The Metal Pig
In the city of Florence, not far from the Piazza del Granduca, there is a little cross street which I think is called Porta Rossa. In front of a sort of market in this street, where vegetables are sold, stands an artificial but beautifully fashioned metal pig. A fountain of fresh clear water gushes out of the animal's mouth. Age has turned it dark green; only its snout shines as if it had been polished, and so it has by the many hundreds of children and poor people who take hold of it with their hands when they put their mouths to its mouth to drink the water. It is an interesting picture to see the perfectly formed animal embraced by a handsome, half-naked boy putting his young lips to its snout.
Everyone who goes to Florence surely finds the place; you only have to ask the first beggar you see about the metal pig, and he will find it for you.

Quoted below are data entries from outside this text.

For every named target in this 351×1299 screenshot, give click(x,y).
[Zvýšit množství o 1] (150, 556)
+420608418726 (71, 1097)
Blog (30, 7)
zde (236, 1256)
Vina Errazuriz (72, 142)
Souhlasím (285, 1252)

Late one winter evening the mountains were covered with snow, but it was moonlight, and in Italy the moon gives as bright a light as on a dark winter's day in the north. Yes, it is even brighter, for the clear air seems to shine and to lift us above the earth, while in the north the cold, gray leaden roof presses us to the ground, the same cold, wet ground which one day will press on our coffins.
In the Duke's palace garden, a little ragged boy had been sitting all day under the stone pines, where thousands of roses bloom in the winter, a boy who might have stood for a picture of Italy, so pretty, so laughing, and yet so suffering. Although hungry and thirsty, he got a penny from no one, and when it grew dark and time to close the gardens, the porter drove him away. For a long time he stood dreaming on the bridge over the River Arno, looking at the reflections of the glittering stars in the water beneath the stately marble bridge. Then he made his way to the metal pig, knelt before it, threw his arms around its neck, put his little mouth to its shining snout, and drank great draughts of fresh water. Near by lay a few salad leaves and a couple of chestnuts, and these formed his supper.